Мургин спустился к своему коню сумрачный: выговор, да еще строгий, шутка ли на старости лет схватить. Но в глубине души чувствовал облегчение: могло быть и хуже, до крайности не дошло, на председательском место оставили. Об этом даже страшно подумать… Пусть выговор, пусть строгий… Обидно, но теперь-то он возьмет в оборот своих колхозников, к Игнату Гмызину без стеснения на выучку пойдет. Через год, глядишь, и нет выговора — снимут. Кончились страхи, слава богу!..

Правда, и кроме выговора, есть о чем печалиться. За корову-то платить придется, а она, окаянная, не простых кровей — четыре тыщи с гаком стоит. Ну, «гак» покроется, прирезать успели… Четыре тыщи! Их бы по закону должна Прасковья заплатить. А что с нее взять? Придется обмозговать с правленцами…

Покряхтывая, Федосий с трудом влез в плетушку, поерзав, устроился на вянущем клевере. («Вот дожили, даже председательскому коню — ни клока сена».) Лошадь с охоткой тронулась к дому.

Выехал за село, пустил пролетку по обочине, чтобы не трясло на булыжнике, задремал. Пролетка нет-нет да кренилась. Сонный Мургин всей своей пухлой тяжестью заваливался на бок, покрикивал сипловато: «Но-но! Слепота», — и снова засыпал.

Своя деревня встретила его веселенькими огнями, пробивающими густую листву кустов и деревьев перед окнами.

«Э-э, — сразу же встрепенулся председатель, — уж за полночь, почему свет горит?»
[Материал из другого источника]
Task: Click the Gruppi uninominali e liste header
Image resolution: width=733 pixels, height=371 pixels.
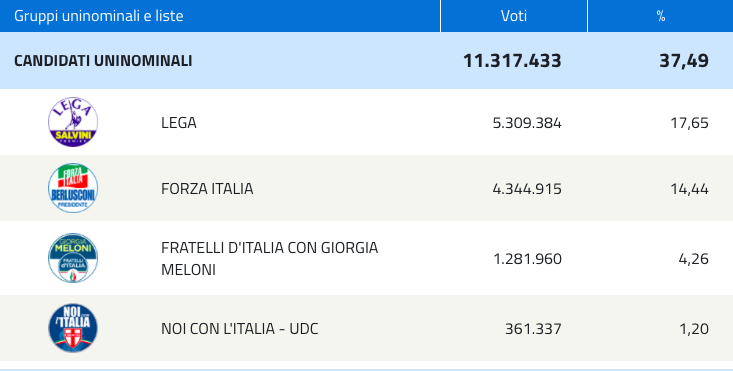Action: coord(99,16)
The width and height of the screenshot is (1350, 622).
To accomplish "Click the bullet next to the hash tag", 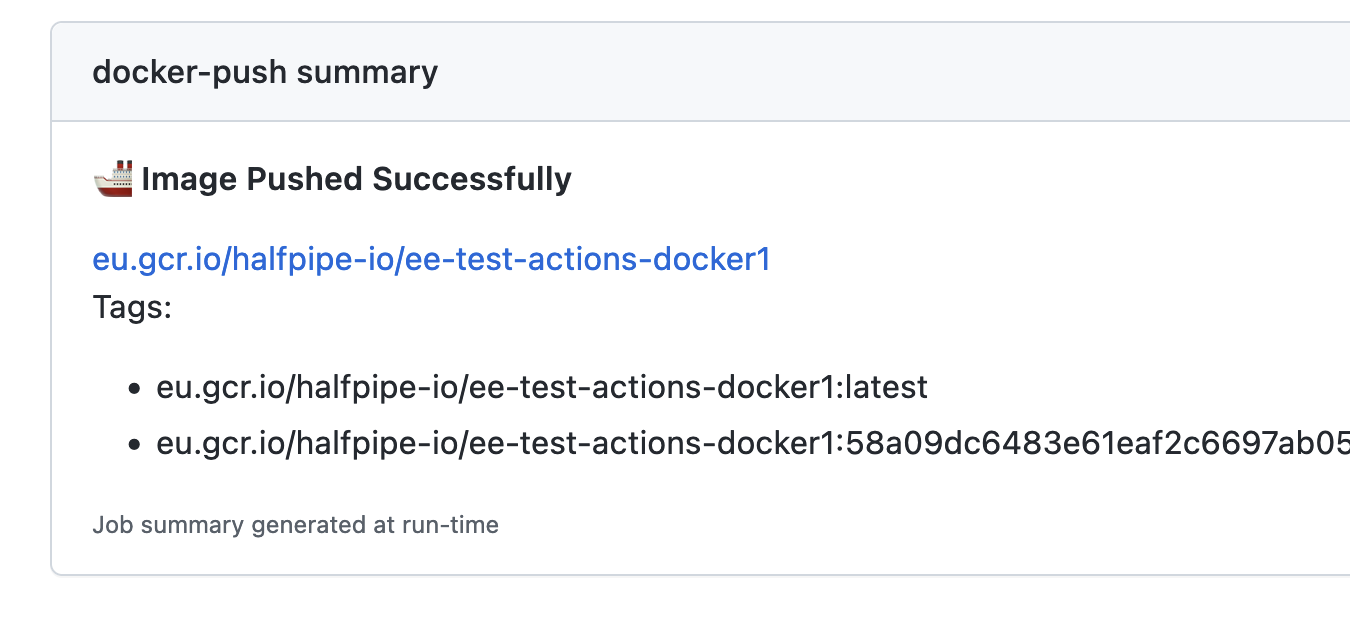I will click(x=133, y=444).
Погребное и Сутолоково освещались от маленькой ГЭС, построенной на месте бывшей мельницы. Летом, по указу Федосия Савельича, в одиннадцать часов свет выключали, ГЭС запиралась на замок. Зачем попусту заставлять крутиться генератор, кому нужен свет ночью, да и спать народ будет ложиться раньше, — значит, раньше вставать на работу.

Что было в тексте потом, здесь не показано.